SET TASK.
Copy word for word the part of the listing that begins with the line containing "Open the Drafts" and ends with the line containing "Action: [x=594, y=628]", including both of those lines.

--- Begin DATA EXTRACT ---

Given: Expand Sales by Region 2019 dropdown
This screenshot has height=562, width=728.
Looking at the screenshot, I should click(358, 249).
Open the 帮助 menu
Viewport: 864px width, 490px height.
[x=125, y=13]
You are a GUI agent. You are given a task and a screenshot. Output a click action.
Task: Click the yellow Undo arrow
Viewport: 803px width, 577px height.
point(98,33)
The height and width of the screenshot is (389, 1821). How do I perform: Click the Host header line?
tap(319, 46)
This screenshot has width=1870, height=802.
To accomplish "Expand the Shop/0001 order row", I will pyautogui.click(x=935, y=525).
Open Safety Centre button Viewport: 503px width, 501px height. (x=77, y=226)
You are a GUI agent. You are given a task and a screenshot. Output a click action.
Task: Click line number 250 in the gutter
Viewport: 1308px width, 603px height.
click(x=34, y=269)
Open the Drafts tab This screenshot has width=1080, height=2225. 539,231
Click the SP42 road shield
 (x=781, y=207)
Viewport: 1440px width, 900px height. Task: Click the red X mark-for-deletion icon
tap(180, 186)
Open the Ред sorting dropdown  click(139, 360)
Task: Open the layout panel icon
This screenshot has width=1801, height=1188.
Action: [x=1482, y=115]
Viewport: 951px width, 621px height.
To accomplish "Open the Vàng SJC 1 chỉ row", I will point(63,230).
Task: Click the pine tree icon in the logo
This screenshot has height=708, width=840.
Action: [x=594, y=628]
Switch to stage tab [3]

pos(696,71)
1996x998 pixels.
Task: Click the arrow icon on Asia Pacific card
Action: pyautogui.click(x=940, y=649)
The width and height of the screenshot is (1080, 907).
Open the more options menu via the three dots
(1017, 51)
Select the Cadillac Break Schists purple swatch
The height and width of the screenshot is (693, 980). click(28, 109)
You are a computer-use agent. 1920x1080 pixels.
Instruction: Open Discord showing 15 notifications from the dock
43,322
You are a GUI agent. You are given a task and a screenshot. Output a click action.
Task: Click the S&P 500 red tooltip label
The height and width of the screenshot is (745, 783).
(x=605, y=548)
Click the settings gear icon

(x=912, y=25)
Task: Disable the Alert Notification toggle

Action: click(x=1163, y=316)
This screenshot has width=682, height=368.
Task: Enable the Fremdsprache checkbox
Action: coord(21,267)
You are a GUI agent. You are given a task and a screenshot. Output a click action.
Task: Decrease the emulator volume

--- End DATA EXTRACT ---

ANSWER TO THE PROBLEM.
Open the Drafts tab This screenshot has width=1080, height=2225. 539,231
Click the SP42 road shield
 (x=781, y=207)
Viewport: 1440px width, 900px height. Task: Click the red X mark-for-deletion icon
tap(180, 186)
Open the Ред sorting dropdown  click(139, 360)
Task: Open the layout panel icon
This screenshot has width=1801, height=1188.
Action: [x=1482, y=115]
Viewport: 951px width, 621px height.
To accomplish "Open the Vàng SJC 1 chỉ row", I will point(63,230).
Task: Click the pine tree icon in the logo
This screenshot has height=708, width=840.
Action: [x=594, y=628]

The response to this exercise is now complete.